Furthermore, NLP has been employed to adjudicate heart failure hospitalizations in global clinical trials. The Heart Failure NLP model developed by Cunningham et al. [4] demonstrated high agreement with human clinical events committees, suggesting that AI can reduce the effort required to identify heart failure hospitalizations from medical records.
3)    Clinical
Decision Support Systems
Guidi et al. [5] proposed a Clinical Decision Support System (CDSS) for heart failure patients, incorporating ML techniques such as SVM, neural networks, random forest, and fuzzy-genetic rules. The CDSS evaluated the severity of heart failure and predicted its occurrence, achieving prediction performances of up to 87.6% with the CART algorithm.
4)    Addressing
High-Dimensional Data
High-dimensional data poses challenges in ML applications due to the "curse of dimensionality." Techniques like Principal Component Analysis (PCA) have been employed to reduce dimensionality and improve model performance. For instance, Rajagopal and Ranganathan [6] used five different dimensionality reduction techniques, including PCA, to classify cardiac arrhythmia, achieving an F1 score of 99.83% with FastICA.
5)    Hybrid
Models and Feature Selection
Combining different algorithms and feature selection methods can enhance prediction accuracy. A hybrid model combining Genetic Algorithm (GA) and Neural Networks (NN) achieved an accuracy of 94.2% in heart disease prediction [7]. Feature selection techniques help in identifying the most relevant clinical parameters, thereby improving model efficiency and accuracy.
6)    Gender
Differences in Heart Disease Risk
Studies have indicated gender differences in heart disease risk. Research from Harvard Health Publishing [8] found that men are about twice as likely as women to have a heart attack throughout life, even after accounting for traditional risk factors. This highlights the importance of considering gender-specific factors in heart disease prediction models.
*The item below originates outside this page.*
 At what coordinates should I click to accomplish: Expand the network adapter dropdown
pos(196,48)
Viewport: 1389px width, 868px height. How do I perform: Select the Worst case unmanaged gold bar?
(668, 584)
3. PROPOSED MODEL FOR HEART DISEASE PREDICTION
3.1. Overview
This chapter introduces the proposed system architecture and methodology used for predicting heart disease using a combination of machine learning (ML) and deep learning (DL) techniques. The objective is to create a generic and reliable model that utilizes the UCI Cleveland dataset to identify individuals at risk of developing heart disease. By leveraging both classic ML classifiers and a sequential DL model, we aim to compare performance, accuracy, and computational efficiency, contributing toward real-time and reliable heart health diagnosis systems.
3.2. Data Collection and Preprocessing
The foundational dataset used in this study is derived from the UCI Heart Disease repository, which aggregates patient data from four sources: Cleveland, Hungary, Switzerland, and Long Beach. Among these, the Cleveland dataset is most frequently cited in research due to its comprehensive structure and validated entries. It contains 76 total attributes; however, only 14 attributes are commonly used for diagnostic modeling due to their relevance and clinical significance [1].
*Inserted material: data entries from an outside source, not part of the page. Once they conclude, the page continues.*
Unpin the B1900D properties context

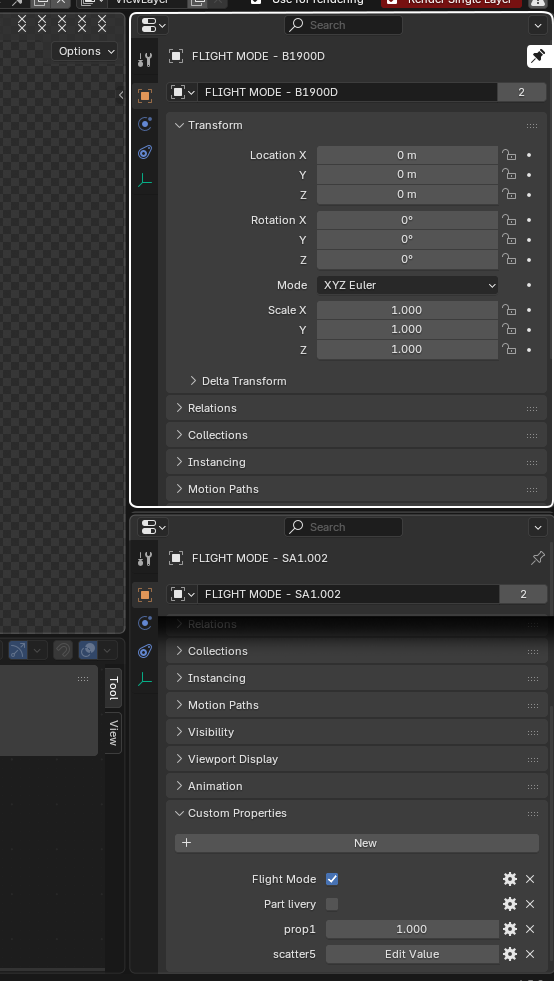(x=538, y=56)
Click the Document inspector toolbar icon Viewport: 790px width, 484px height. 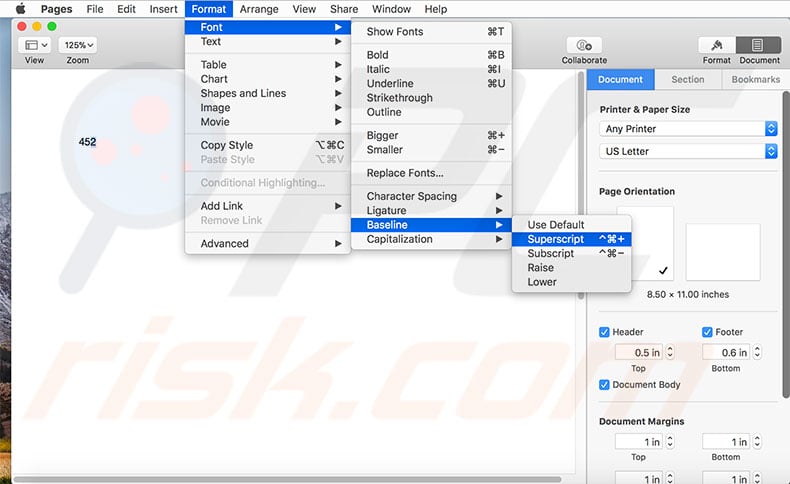(759, 45)
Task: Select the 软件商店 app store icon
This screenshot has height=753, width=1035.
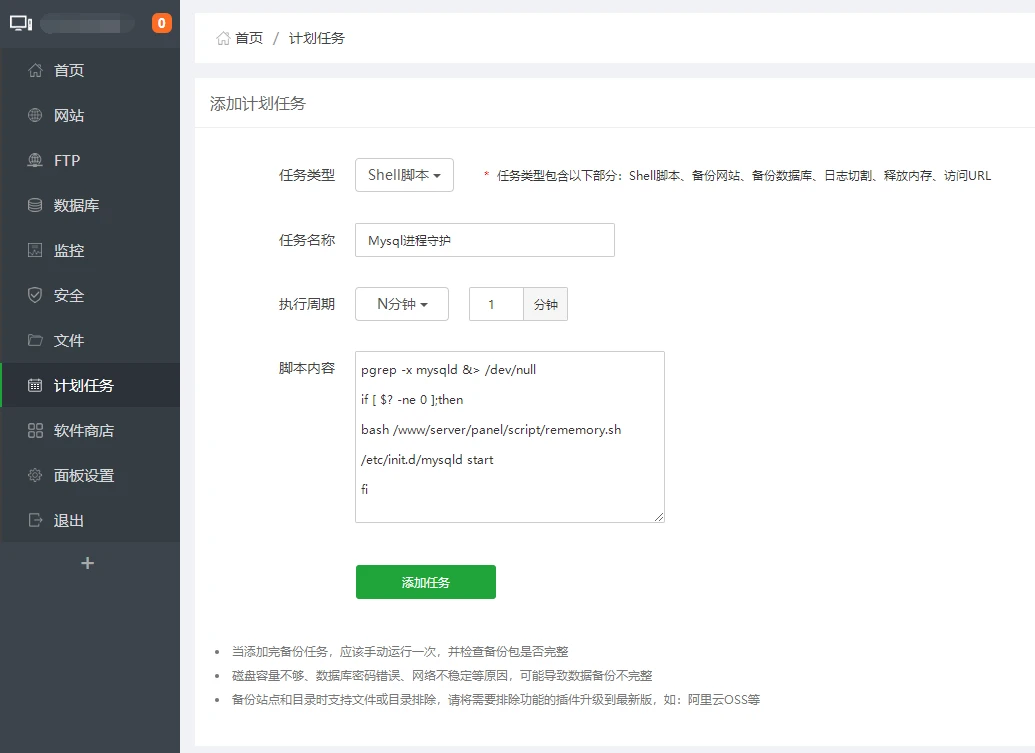Action: [x=34, y=430]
Table.!. : Heart Disease Dataset Attributes (UCI Cleveland)
| S. No. | Attribute | Description | Possible Values
  / Range | 
| 1 | Age | Age
  of the patient | 29
  – 71 years | 
| 2 | Sex | Gender
  of the patient | 0
  = Female, 1 = Male | 
| 3 | Chest
  Pain Type (cp) | Type
  of chest pain experienced | 0
  = Typical Angina, 1 = Atypical Angina, 2 = Non-anginal Pain, 3 = Asymptomatic | 
| 4 | Resting
  Blood Pressure (trestbps) | Blood
  pressure in mm Hg when resting | 94
  – 200 mm Hg | 
| 5 | Cholesterol
  Level (chol) | Serum
  cholesterol in mg/dL | 126
  – 564 mg/dL | 
| 6 | Fasting
  Blood Sugar (fbs) | Blood
  sugar > 120 mg/dL | 0
  = False, 1 = True | 
| 7 | Resting
  ECG (restecg) | Resting
  electrocardiographic results | 0
  = Normal, 1 = ST-T Wave Abnormality, 2 = Left Ventricular Hypertrophy | 
| 8 | Max
  Heart Rate (thalach) | Maximum
  heart rate achieved | 71
  – 202 bpm | 
| 9 | Exercise
  Angina (exang) | Angina
  induced by exercise | 0
  = No, 1 = Yes | 
| 10 | Oldpeak | ST
  depression induced by exercise relative to rest | Continuous
  value (e.g., 0.0 – 6.2) | 
| 11 | ST
  Slope (slope) | Slope
  of the peak exercise ST segment | 0
  = Upsloping, 1 = Flat, 2 = Downsloping | 
| 12 | Major
  Vessels (ca) | Number
  of major vessels colored by fluoroscopy | 0
  – 3 | 
| 13 | Thalassemia
  (thal) | Type
  of thalassemia | 1
  = Normal, 2 = Fixed Defect, 3 = Reversible Defect | 
| 14 | Target | Presence
  of heart disease | 0
  = No disease, 1 = Disease present | 
Before deploying these attributes in model training, it is essential to preprocess the dataset to ensure high model quality and reduce prediction error.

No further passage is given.